> _The problem_: Copy out the entries below exactly as they stand, but only from the line containing "Task: Select the Lotti di fatture tab" through the line containing "Given: Click the blue Print button".

***** Supplied information *****

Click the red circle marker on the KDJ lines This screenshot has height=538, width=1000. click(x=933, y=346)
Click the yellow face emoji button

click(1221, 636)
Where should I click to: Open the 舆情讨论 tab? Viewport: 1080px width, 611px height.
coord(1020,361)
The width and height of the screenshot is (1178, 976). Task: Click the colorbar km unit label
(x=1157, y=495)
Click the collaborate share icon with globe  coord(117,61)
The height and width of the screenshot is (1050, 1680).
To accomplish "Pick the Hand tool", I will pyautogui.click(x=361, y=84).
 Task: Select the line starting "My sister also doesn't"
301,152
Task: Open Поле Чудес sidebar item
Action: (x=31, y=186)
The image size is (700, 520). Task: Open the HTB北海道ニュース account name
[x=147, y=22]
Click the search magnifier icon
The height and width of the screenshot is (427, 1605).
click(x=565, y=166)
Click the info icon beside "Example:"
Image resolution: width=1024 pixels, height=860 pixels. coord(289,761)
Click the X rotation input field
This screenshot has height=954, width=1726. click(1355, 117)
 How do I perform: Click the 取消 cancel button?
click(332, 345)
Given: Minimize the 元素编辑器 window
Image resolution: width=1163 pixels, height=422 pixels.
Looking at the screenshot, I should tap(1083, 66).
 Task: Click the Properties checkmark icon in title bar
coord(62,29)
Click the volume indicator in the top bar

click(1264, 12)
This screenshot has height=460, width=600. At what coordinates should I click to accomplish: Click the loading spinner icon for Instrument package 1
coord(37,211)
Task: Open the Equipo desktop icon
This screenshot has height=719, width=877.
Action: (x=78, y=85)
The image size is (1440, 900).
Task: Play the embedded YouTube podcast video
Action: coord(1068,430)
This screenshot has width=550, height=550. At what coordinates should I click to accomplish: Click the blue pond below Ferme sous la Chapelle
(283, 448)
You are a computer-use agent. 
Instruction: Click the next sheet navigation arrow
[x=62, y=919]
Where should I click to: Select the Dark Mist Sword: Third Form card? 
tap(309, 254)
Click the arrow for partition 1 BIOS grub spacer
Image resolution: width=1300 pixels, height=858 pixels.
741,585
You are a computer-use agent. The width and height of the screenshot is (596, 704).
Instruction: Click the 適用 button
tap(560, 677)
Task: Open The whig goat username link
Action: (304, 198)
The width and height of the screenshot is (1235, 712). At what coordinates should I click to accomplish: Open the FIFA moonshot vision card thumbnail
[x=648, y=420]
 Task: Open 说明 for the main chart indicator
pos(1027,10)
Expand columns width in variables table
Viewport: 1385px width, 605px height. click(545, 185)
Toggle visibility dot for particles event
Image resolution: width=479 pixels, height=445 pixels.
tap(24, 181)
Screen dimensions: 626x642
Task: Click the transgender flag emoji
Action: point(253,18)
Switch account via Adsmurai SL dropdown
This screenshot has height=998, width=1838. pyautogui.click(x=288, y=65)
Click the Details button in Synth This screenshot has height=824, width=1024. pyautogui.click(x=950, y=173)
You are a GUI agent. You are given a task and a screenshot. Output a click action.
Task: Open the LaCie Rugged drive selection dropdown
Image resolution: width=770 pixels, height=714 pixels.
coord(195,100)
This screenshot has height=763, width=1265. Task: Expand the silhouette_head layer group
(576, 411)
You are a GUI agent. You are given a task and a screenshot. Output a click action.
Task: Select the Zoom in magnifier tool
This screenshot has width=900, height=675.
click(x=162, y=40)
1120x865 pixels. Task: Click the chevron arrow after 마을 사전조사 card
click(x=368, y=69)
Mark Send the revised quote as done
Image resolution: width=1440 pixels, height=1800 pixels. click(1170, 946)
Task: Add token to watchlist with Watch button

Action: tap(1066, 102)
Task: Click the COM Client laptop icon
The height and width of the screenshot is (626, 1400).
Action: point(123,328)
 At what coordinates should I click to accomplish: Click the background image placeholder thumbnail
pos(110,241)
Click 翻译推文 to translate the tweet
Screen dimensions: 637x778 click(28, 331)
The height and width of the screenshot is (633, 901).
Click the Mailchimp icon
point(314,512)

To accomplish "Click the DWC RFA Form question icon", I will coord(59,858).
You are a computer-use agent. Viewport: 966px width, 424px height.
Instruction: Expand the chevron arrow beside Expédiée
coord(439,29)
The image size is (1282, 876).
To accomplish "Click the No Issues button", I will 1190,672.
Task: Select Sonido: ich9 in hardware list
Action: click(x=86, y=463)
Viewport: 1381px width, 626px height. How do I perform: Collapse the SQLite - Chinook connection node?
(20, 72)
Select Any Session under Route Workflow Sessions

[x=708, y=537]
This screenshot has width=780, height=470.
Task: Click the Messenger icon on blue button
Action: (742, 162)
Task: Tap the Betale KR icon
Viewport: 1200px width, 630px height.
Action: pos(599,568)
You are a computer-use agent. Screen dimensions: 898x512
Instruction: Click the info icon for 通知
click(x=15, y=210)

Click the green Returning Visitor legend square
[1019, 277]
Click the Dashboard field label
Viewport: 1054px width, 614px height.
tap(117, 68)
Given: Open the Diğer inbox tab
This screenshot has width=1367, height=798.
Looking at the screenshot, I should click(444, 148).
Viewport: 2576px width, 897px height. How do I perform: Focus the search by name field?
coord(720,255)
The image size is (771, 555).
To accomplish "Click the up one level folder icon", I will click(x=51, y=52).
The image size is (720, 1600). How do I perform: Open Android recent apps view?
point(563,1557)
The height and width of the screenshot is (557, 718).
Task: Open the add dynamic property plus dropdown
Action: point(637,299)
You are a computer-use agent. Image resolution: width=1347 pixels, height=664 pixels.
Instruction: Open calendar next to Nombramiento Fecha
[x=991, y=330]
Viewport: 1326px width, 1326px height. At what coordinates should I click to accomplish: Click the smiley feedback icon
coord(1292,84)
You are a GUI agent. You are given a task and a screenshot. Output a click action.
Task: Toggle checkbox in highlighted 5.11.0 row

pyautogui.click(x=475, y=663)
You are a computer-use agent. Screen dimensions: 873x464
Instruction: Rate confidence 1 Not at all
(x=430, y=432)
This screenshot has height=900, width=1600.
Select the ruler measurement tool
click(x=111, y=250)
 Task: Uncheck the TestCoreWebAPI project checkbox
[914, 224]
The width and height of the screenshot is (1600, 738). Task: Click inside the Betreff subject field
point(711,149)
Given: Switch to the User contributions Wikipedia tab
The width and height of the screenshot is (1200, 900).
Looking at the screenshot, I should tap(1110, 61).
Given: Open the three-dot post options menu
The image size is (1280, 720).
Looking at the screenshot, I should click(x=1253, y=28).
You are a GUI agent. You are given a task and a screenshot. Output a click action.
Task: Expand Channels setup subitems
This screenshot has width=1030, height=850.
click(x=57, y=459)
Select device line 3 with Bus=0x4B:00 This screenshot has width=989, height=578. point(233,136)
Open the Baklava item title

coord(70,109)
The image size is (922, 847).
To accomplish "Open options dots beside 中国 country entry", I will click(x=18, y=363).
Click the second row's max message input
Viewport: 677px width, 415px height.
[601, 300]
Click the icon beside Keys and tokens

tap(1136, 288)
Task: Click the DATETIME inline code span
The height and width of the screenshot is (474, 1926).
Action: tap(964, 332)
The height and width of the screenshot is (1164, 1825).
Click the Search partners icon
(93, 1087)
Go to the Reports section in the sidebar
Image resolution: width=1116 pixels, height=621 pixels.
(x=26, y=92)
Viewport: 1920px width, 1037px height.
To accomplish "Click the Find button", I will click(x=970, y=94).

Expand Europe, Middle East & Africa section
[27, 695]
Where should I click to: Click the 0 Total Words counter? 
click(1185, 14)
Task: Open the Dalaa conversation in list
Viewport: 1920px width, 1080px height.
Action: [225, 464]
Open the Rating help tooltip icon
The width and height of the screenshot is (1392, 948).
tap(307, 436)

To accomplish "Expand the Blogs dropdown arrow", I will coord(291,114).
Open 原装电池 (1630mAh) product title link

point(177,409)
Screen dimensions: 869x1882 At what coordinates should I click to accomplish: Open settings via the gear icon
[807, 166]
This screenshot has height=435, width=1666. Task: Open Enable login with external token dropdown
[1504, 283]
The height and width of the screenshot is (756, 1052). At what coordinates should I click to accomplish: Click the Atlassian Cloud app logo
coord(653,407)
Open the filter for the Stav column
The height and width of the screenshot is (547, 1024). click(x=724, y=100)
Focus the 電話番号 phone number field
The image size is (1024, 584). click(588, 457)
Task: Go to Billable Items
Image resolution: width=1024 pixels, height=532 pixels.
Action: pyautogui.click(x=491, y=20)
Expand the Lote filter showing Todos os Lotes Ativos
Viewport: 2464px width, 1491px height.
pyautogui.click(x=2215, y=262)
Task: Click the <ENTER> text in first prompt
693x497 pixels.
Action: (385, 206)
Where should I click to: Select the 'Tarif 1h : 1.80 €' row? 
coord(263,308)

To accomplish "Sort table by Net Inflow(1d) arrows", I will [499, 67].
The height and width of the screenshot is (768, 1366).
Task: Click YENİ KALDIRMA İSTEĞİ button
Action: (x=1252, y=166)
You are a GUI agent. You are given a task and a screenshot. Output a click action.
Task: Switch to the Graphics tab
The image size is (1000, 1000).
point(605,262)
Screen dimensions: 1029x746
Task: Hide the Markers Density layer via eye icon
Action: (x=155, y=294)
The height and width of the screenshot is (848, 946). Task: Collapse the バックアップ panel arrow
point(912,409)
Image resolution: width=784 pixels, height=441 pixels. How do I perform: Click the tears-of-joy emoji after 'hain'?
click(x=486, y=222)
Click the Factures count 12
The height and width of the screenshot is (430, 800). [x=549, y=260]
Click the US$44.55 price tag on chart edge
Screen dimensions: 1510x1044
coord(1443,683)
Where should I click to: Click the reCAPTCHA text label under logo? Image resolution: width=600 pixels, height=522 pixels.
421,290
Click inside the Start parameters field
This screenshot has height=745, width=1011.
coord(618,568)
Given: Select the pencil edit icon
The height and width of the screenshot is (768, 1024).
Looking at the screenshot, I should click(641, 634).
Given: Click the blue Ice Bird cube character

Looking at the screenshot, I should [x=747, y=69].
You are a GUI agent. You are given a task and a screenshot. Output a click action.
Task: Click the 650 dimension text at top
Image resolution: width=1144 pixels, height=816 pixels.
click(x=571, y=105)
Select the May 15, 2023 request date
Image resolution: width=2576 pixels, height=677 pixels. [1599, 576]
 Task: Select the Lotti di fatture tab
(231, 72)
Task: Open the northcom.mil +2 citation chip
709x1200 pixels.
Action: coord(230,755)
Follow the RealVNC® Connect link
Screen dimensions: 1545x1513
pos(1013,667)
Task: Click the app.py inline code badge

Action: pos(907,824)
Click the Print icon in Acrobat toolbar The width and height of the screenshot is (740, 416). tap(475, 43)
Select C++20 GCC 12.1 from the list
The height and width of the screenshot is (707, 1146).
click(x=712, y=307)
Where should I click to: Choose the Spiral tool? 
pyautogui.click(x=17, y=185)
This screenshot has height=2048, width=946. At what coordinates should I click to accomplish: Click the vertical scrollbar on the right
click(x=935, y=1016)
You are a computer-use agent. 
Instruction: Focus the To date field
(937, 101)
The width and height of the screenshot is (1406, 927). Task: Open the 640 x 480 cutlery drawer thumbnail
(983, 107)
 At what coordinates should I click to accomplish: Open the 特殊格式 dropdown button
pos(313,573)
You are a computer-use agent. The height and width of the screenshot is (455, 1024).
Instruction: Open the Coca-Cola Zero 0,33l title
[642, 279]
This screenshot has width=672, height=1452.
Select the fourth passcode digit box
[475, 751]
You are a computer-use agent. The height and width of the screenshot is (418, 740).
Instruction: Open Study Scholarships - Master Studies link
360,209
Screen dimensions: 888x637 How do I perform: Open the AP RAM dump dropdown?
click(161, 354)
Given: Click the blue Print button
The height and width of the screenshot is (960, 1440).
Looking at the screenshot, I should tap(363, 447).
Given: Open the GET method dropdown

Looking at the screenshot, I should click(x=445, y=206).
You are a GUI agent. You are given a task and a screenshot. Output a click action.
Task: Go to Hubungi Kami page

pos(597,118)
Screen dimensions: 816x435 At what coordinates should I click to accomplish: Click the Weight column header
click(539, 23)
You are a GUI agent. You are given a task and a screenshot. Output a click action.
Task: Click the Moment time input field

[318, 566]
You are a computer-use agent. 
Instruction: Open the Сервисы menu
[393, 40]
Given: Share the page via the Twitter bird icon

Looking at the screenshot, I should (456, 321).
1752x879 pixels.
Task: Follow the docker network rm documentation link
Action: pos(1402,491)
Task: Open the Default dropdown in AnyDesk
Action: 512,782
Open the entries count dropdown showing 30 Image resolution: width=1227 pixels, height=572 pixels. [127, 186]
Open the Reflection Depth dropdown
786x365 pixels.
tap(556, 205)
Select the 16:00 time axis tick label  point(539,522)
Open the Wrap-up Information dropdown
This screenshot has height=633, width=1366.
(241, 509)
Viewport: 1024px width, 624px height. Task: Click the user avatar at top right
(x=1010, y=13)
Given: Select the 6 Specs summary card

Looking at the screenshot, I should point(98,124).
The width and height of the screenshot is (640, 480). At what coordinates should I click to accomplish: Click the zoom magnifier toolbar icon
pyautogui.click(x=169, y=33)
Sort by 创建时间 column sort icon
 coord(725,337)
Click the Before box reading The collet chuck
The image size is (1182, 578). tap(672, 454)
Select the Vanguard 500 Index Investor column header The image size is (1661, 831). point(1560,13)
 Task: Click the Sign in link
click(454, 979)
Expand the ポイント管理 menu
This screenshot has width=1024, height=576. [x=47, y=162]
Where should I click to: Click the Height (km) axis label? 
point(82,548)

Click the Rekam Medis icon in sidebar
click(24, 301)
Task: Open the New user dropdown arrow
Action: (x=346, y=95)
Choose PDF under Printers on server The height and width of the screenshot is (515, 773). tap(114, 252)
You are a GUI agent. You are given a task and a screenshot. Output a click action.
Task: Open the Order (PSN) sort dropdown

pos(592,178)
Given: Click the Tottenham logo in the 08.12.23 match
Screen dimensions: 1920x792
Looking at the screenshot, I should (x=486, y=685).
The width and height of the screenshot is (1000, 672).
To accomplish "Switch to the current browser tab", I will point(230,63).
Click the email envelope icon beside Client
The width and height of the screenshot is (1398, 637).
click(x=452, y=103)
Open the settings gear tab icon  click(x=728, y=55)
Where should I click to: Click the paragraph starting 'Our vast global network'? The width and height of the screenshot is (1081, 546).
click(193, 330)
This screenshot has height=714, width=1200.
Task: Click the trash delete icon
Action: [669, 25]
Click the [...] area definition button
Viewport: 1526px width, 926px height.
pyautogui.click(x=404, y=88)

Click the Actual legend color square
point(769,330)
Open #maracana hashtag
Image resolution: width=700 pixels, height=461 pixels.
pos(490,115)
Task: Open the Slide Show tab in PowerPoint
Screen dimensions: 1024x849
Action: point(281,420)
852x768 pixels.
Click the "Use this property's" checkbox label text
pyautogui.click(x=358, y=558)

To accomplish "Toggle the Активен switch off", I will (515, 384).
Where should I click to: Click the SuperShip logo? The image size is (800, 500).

*****

> _Worked solution_:
 Task: Select the Lotti di fatture tab
(231, 72)
Task: Open the northcom.mil +2 citation chip
709x1200 pixels.
Action: coord(230,755)
Follow the RealVNC® Connect link
Screen dimensions: 1545x1513
pos(1013,667)
Task: Click the app.py inline code badge

Action: pos(907,824)
Click the Print icon in Acrobat toolbar The width and height of the screenshot is (740, 416). tap(475, 43)
Select C++20 GCC 12.1 from the list
The height and width of the screenshot is (707, 1146).
click(x=712, y=307)
Where should I click to: Choose the Spiral tool? 
pyautogui.click(x=17, y=185)
This screenshot has height=2048, width=946. At what coordinates should I click to accomplish: Click the vertical scrollbar on the right
click(x=935, y=1016)
You are a computer-use agent. 
Instruction: Focus the To date field
(937, 101)
The width and height of the screenshot is (1406, 927). Task: Open the 640 x 480 cutlery drawer thumbnail
(983, 107)
 At what coordinates should I click to accomplish: Open the 特殊格式 dropdown button
pos(313,573)
You are a computer-use agent. The height and width of the screenshot is (455, 1024).
Instruction: Open the Coca-Cola Zero 0,33l title
[642, 279]
This screenshot has width=672, height=1452.
Select the fourth passcode digit box
[475, 751]
You are a computer-use agent. The height and width of the screenshot is (418, 740).
Instruction: Open Study Scholarships - Master Studies link
360,209
Screen dimensions: 888x637 How do I perform: Open the AP RAM dump dropdown?
click(161, 354)
Given: Click the blue Print button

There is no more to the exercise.